> _Source passage_:

Rheumatoid arthritis is a severe inflammatory polyarthritis that requires long-term treatment with disease-modifying antirheumatic drugs. There is increasing concern about the influence of rheumatoid arthritis therapy on the risk for hematologic malignant neoplasms.
We used a case-control design nested in a cohort of 23 810 patients with rheumatoid arthritis assembled from administrative databases covering the population of Quebec, Canada. The study was carried out from January 1, 1980, through December 31, 2003. Case patients having hematologic malignant neoplasms were ascertained from physician billing and hospitalization records; each case patient was matched for age and sex with 10 control subjects. Adjusting for clinical variables and concomitant medications, we used conditional logistic regression to analyze potential associations between disease-modifying antirheumatic drug exposures and risk for hematologic malignant neoplasms. We estimated rate ratios attributable to each disease-modifying antirheumatic drug exposure.
During the study, hematologic malignant neoplasms developed in 619 patients, including lymphomas in 346 patients, leukemia in 178 patients, and multiple myelomas in 95 patients. The unadjusted rate ratios for hematologic malignant neoplasms after drug exposures were as follows: methotrexate, 1.18 (95% confidence interval [CI], 0.99-1.40); azathioprine, 1.44 (95% CI, 1.01-2.03); and cyclophosphamide, 2.21 (95% CI, 1.52-3.20). Because biologic agents first appeared in the Régie d’Assurance Maladie du Quebec formulary in 2002, there were few exposures to these drugs. Adjusted estimates suggested that hematologic cancer risk was most elevated after exposure to cyclophosphamide (rate ratio, 1.84; 95% CI, 1.24-2.73). For lymphomas only, the adjusted rate ratio after cyclophosphamide exposure was 2.12 (95% CI, 1.33-3.54).
In this large cohort of patients with rheumatoid arthritis, the greatest relative risk for hematologic malignant neoplasms was noted after use of cyclophosphamide. Assessments of risk related to newer and emerging therapies should carefully consider previous and concomitant medication exposures.

> _Tasks to perform_:
1 > According to the rheumatoid arthritis study, how many patients made up the cohort?
2 > Reproduce everything in the rheumatoid arthritis study from "We used a case-control" down to "antirheumatic drug exposure.", word for word.

> _Records_:

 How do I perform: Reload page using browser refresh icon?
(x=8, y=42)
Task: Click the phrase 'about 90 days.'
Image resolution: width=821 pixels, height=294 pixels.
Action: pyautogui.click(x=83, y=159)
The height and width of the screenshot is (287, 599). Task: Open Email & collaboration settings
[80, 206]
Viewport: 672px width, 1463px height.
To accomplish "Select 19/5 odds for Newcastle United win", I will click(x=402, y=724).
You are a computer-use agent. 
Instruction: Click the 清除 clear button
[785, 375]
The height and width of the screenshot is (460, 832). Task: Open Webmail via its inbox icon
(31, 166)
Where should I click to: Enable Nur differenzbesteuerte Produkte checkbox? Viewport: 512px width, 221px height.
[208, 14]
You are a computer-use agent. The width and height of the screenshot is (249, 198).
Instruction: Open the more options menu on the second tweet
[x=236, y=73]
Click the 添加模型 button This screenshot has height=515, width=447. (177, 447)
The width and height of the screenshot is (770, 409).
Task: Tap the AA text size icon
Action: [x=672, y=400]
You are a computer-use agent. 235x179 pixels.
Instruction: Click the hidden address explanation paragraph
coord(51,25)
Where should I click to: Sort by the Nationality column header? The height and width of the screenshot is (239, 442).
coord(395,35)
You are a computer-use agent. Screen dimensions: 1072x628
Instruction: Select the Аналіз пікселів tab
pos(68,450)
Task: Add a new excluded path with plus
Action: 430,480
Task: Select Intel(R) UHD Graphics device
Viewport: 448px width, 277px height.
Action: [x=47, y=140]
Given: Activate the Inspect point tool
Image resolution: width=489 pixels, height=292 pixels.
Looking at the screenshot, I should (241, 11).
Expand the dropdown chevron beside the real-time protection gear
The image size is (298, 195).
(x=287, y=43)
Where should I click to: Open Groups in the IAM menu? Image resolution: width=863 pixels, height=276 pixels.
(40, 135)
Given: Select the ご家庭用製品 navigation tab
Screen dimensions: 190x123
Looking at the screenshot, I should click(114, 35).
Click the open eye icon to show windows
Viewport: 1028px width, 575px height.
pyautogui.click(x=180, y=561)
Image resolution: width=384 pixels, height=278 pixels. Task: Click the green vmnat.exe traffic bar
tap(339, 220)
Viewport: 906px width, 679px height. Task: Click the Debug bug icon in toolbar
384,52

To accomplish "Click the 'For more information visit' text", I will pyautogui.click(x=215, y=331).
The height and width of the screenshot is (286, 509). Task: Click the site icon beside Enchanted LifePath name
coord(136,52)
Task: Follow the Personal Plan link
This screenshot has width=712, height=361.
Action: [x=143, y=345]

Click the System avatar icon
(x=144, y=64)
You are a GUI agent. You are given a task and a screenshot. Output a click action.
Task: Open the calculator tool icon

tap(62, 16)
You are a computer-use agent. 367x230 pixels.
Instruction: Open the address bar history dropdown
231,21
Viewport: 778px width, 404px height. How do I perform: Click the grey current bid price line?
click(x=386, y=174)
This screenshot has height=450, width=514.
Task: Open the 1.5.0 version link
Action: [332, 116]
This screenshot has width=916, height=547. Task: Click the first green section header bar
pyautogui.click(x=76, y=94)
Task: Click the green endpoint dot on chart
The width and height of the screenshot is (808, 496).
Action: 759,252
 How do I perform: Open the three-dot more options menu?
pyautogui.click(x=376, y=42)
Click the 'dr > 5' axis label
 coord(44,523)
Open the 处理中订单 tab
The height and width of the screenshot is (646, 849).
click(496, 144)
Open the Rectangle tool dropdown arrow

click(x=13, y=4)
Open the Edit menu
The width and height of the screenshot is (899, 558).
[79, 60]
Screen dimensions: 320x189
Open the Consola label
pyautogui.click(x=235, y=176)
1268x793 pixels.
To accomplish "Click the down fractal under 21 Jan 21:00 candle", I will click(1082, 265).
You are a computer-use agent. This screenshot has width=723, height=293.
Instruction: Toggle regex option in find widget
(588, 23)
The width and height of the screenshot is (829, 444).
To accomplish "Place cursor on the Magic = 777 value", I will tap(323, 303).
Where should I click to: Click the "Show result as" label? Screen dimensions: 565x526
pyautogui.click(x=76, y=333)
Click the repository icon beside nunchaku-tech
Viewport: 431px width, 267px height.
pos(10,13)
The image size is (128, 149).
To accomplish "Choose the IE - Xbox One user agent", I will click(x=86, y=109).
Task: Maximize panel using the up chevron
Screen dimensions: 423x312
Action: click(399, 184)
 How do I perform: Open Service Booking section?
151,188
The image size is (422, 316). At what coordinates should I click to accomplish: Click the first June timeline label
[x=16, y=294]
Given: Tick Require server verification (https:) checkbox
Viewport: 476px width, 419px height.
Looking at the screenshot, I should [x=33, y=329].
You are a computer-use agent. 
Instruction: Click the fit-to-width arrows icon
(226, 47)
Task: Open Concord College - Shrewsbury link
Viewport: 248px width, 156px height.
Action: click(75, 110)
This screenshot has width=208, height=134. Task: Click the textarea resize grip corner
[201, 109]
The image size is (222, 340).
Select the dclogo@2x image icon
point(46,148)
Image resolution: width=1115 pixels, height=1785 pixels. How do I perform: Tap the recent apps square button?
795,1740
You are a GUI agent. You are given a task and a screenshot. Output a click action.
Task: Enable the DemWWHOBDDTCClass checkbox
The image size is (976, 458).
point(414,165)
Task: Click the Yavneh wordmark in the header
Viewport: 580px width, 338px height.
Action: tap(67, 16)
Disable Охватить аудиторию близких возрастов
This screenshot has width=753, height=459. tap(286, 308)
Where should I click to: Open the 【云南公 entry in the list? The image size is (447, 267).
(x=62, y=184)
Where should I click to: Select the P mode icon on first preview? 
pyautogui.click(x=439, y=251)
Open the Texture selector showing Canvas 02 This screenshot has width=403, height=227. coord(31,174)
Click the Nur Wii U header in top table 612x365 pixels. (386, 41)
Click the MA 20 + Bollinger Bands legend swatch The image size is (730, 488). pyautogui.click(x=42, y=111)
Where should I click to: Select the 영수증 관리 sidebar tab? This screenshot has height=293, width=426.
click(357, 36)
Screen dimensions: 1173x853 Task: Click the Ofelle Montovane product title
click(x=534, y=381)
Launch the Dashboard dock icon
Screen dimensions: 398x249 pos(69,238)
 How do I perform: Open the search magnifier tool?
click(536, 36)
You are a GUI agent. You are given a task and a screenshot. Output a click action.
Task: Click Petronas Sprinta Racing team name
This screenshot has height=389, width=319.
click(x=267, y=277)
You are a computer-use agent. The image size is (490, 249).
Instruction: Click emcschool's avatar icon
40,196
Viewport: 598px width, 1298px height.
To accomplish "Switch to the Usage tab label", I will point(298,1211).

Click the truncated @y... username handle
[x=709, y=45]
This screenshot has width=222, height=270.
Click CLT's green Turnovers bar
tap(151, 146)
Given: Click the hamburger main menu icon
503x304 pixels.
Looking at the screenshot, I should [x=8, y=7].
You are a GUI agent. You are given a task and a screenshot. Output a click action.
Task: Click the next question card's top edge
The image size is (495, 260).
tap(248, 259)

> _Answers by item_:
1 > 23 810 patients with rheumatoid arthritis.

2 >
We used a case-control design nested in a cohort of 23 810 patients with rheumatoid arthritis assembled from administrative databases covering the population of Quebec, Canada. The study was carried out from January 1, 1980, through December 31, 2003. Case patients having hematologic malignant neoplasms were ascertained from physician billing and hospitalization records; each case patient was matched for age and sex with 10 control subjects. Adjusting for clinical variables and concomitant medications, we used conditional logistic regression to analyze potential associations between disease-modifying antirheumatic drug exposures and risk for hematologic malignant neoplasms. We estimated rate ratios attributable to each disease-modifying antirheumatic drug exposure.